I close my eyes, not to escape but to return. The red, warm, powdery earth of Kata Tjuta contrasts with the saturated cerulean sky, streaked with long, tapered cirrus clouds. Gusts of wind sweep the plain, brush the skin and make the spinifex hiss. A warmer breath rises and charges the horizon; the light tightens, and the smell of petrichor becomes almost palpable in the air.
For a moment longer I remain in this private darkness. I am back on those dark, metallic beaches of a Pacific archipelago, where lava has carved ragged ribs into the coastline. The skin registers the slightest change of temperature, wave and current, while the sun slowly rekindles its warmth in the flesh, as when a fire is coaxed back from embers. The brief chime of the elevator brings me back to the pale light of the rehabilitation centre. The doors open onto an uncompromising mirror that suddenly reveals me, for the first time, in a wheelchair, a transitional state of my body.

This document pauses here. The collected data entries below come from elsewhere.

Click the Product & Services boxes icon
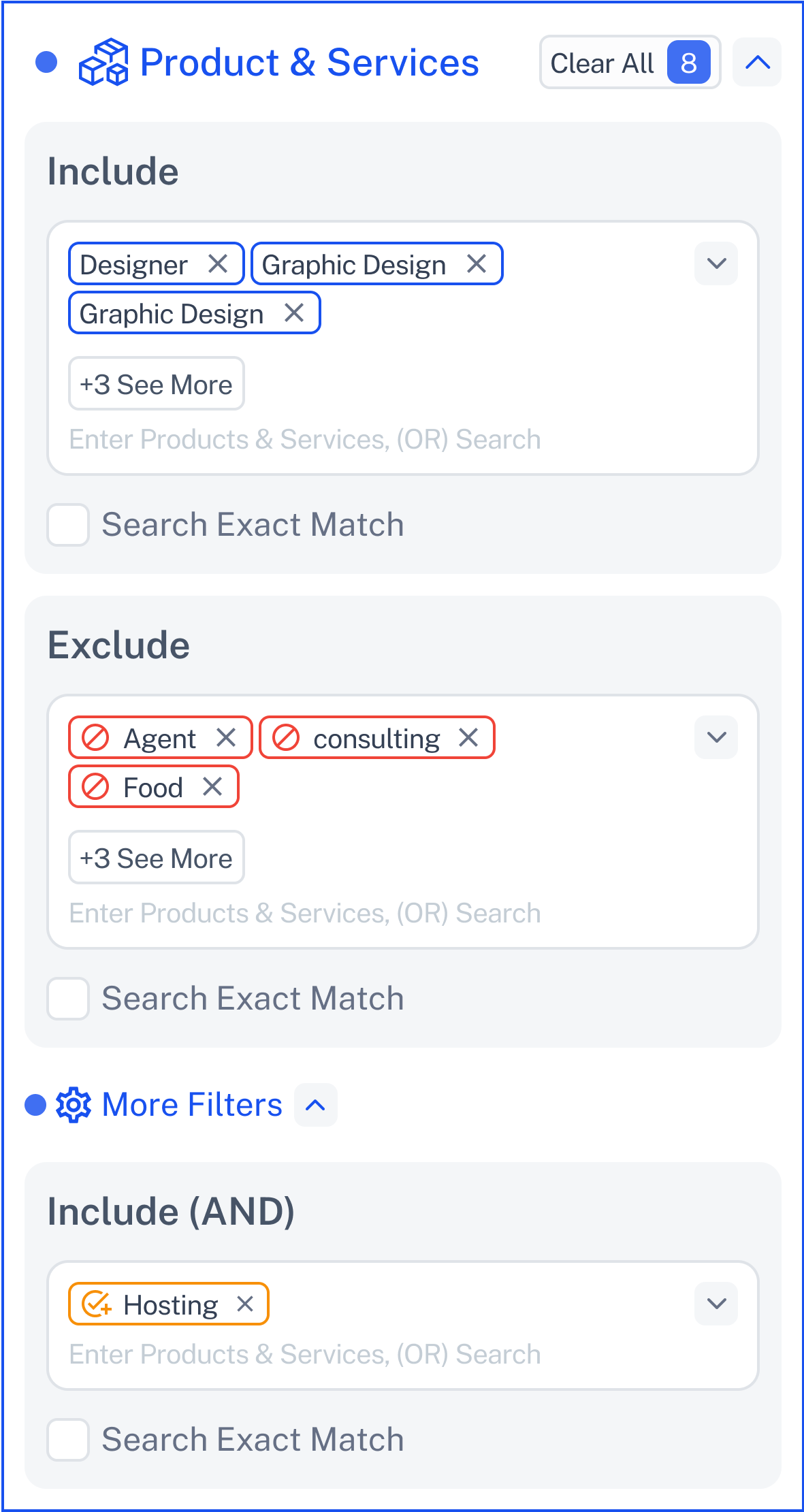Viewport: 804px width, 1512px height. point(103,63)
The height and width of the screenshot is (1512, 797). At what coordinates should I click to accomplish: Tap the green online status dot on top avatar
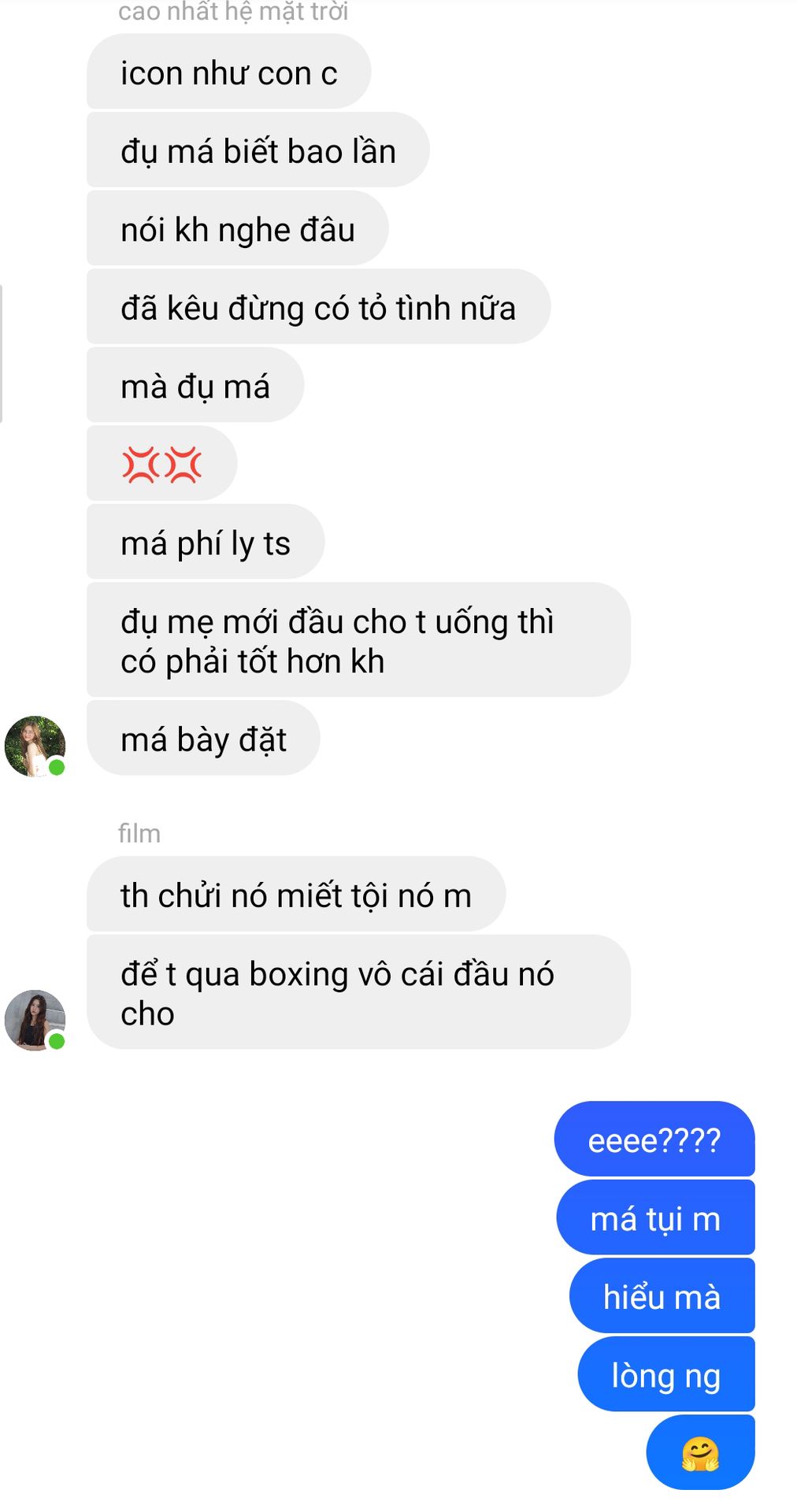pos(57,767)
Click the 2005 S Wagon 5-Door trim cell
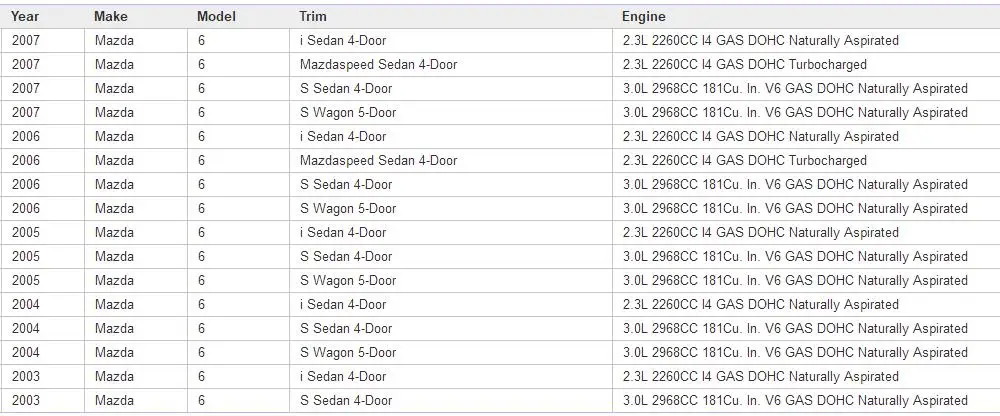 (x=450, y=281)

I now find myself cut off from those sensations, from that first impulse that made me vibrate and had until then given my life a density, a way of being fully in the world. The primordial affinity with the landscape that allowed me to recover atop the red sandstone blocks of the Albarracín canyon now feels very far away. The connection with the cosmos that once carried me during open-water swims seems broken.
What remains is my oldest refuge, the place where I might still find myself: artistic practice. It too has to adapt to my present capacities, refocus, shed what is no longer necessary. It becomes a return to the sources, to the unadorned simplicity of ink and watercolour. In the intimacy of my studio and the torpor of those summer nights in 2017, a new quest begins, a new journey.

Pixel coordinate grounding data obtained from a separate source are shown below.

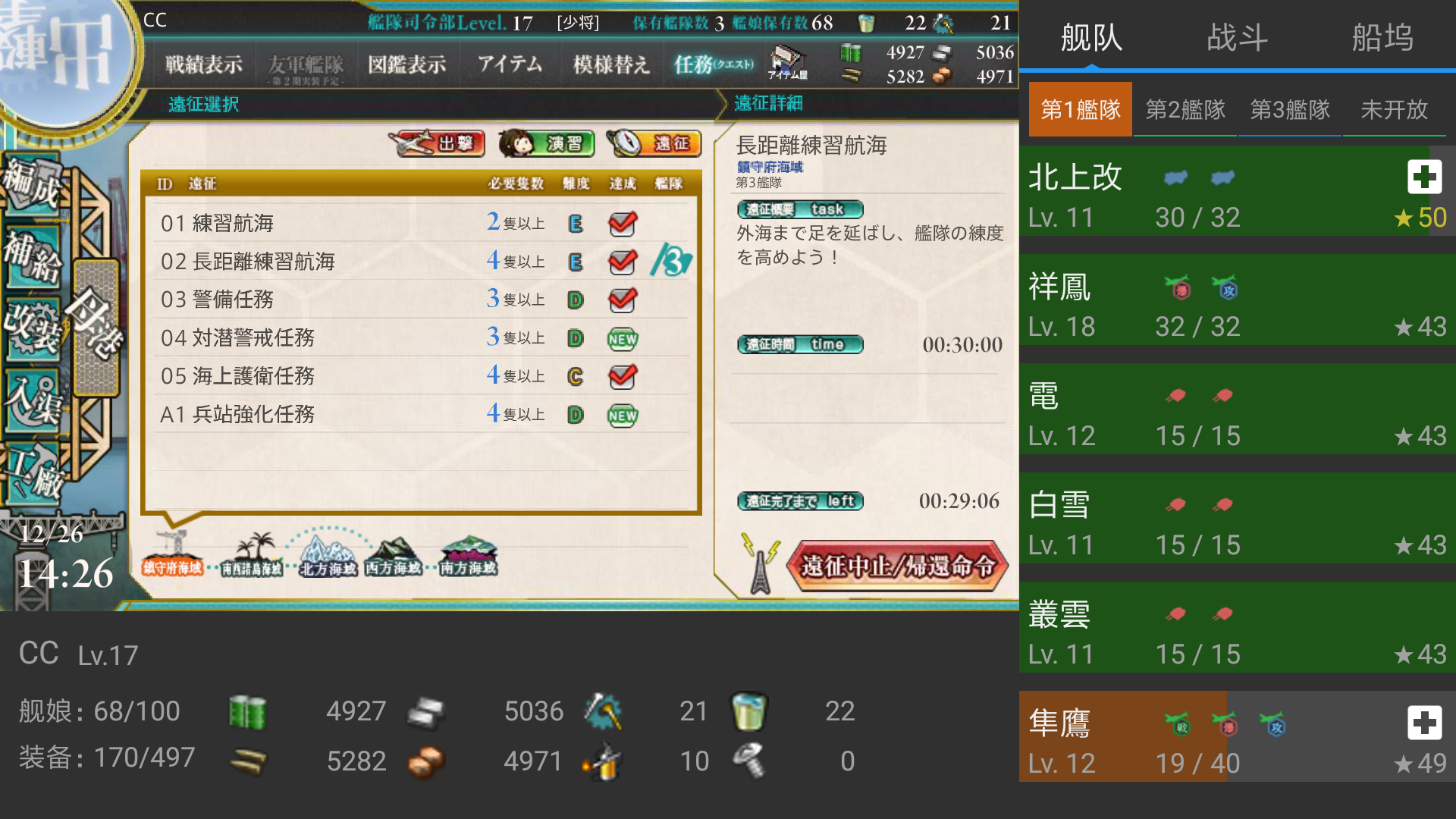Click the 遠征中止/帰還命令 button
This screenshot has width=1456, height=819.
897,565
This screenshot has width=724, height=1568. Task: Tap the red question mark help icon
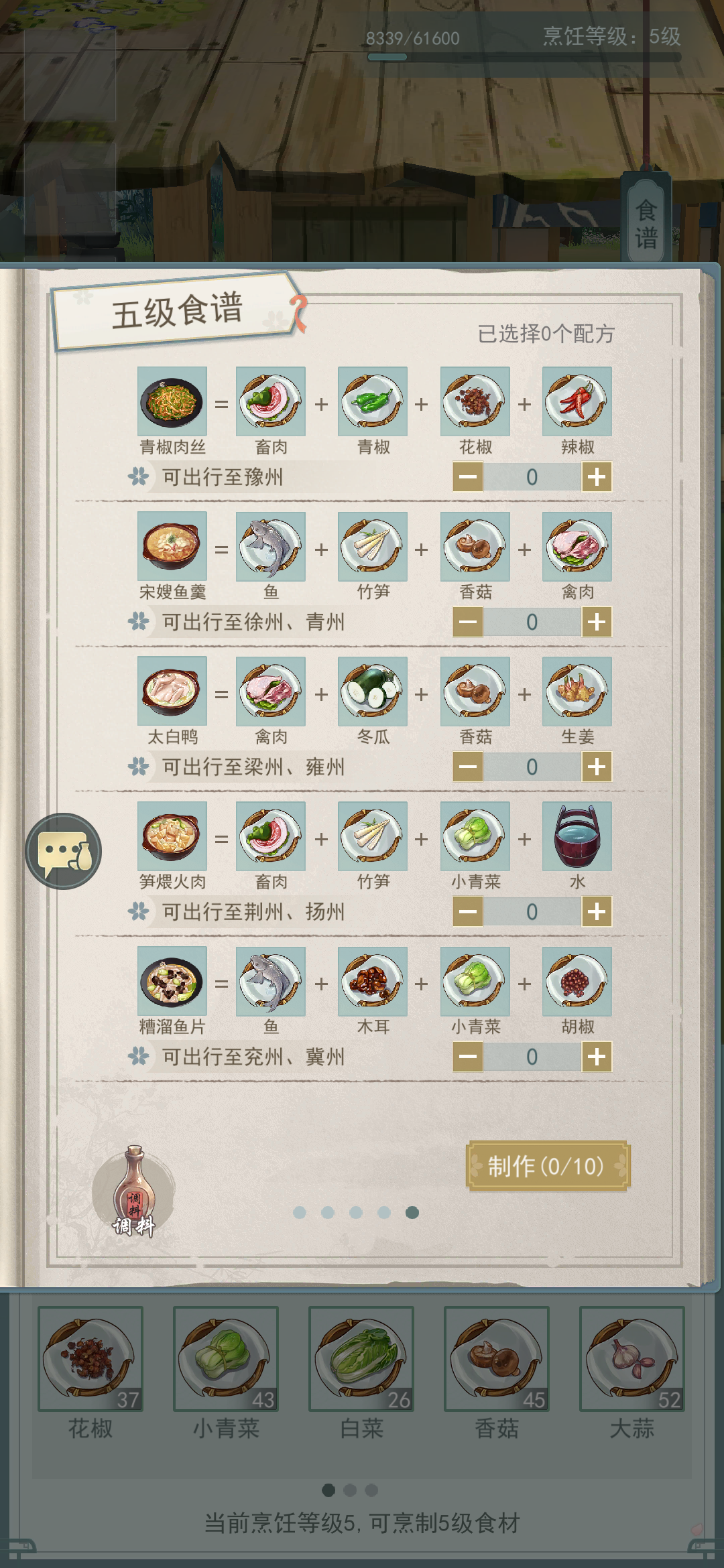tap(299, 313)
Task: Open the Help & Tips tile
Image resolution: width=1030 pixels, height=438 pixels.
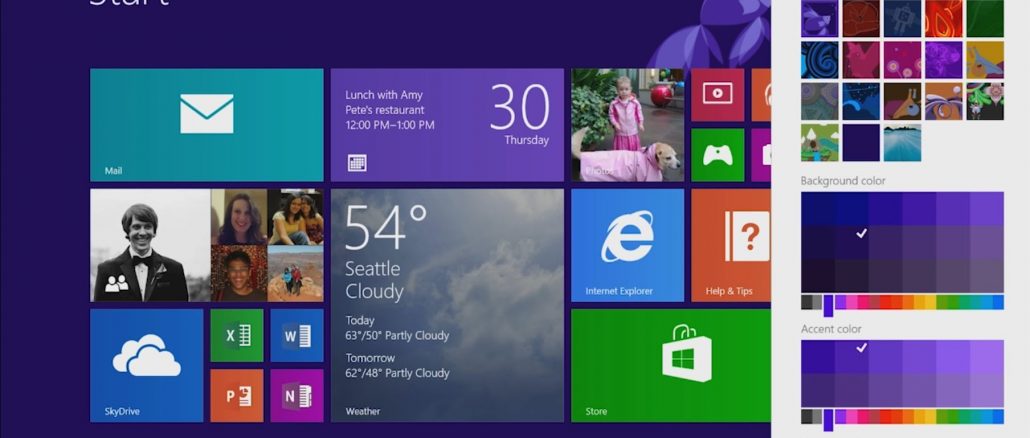Action: pos(731,245)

My practice is rooted in a matrix of forms and states that Japanese culture names: kata, shu-ha-ri and mushin. Together, these terms trace an ethic of doing. From budō I borrow the path more than the martial aspect: an asceticism of gesture that transmutes rigour into availability.
I repeat in order to unknot. Patient cadences, gestures taken up again, refined, pared down to silence: an obstinate liturgy in which technique becomes breath. I prepare myself so that I can forget. My kata forms a discreet architecture of rituals that make the hand a place of memory and the mind available. Through iteration, technique ceases to be a barrier; it becomes breath, a memory of the body that remembers before the mind. Then the gaze, relieved of will, can awaken as a whole.
Vertically, I move through a mineral grammar as one recites a language learned at night. Ascent after ascent, fear slowly decants, until movement, stripped of explanations, proves itself intrinsic to the body. Shu-ha-ri : obey, break, detach. At the threshold of the sky, movement is not invented; it happens.
In the liquid element, I enter as one crosses a threshold, as one enters into prayer. The cold, sharp at first, becomes clarity. Currents that initially resist become cadence. I learn the pulse of water; body and wave enter into resonance, tuned to the heartbeat of the cosmos. A supple attention no longer clings; one moves forward by attunement rather than by conquest. From this consent arises mushin : a non-adherent state of attention, a presence anchored in the instant in which discernment no longer imposes itself but simply consents.
I pursue an endogenous, Uranian alignment rather than demonstrative proof: the moment when form asserts itself through rightness rather than argument. By consenting to forces larger than oneself, the work finds its point of balance. Then everything falls into rhythm with the universe; the hand no longer commands, it listens. The gaze does not seize, it receives. When the invisible begins to weigh, form stops arguing: it anchors, and becomes the skeleton of the visible. Then the work, without emphasis, renders perceptible the order of the living, the telluric pulse.

In the deepest dark of night, auroras take root.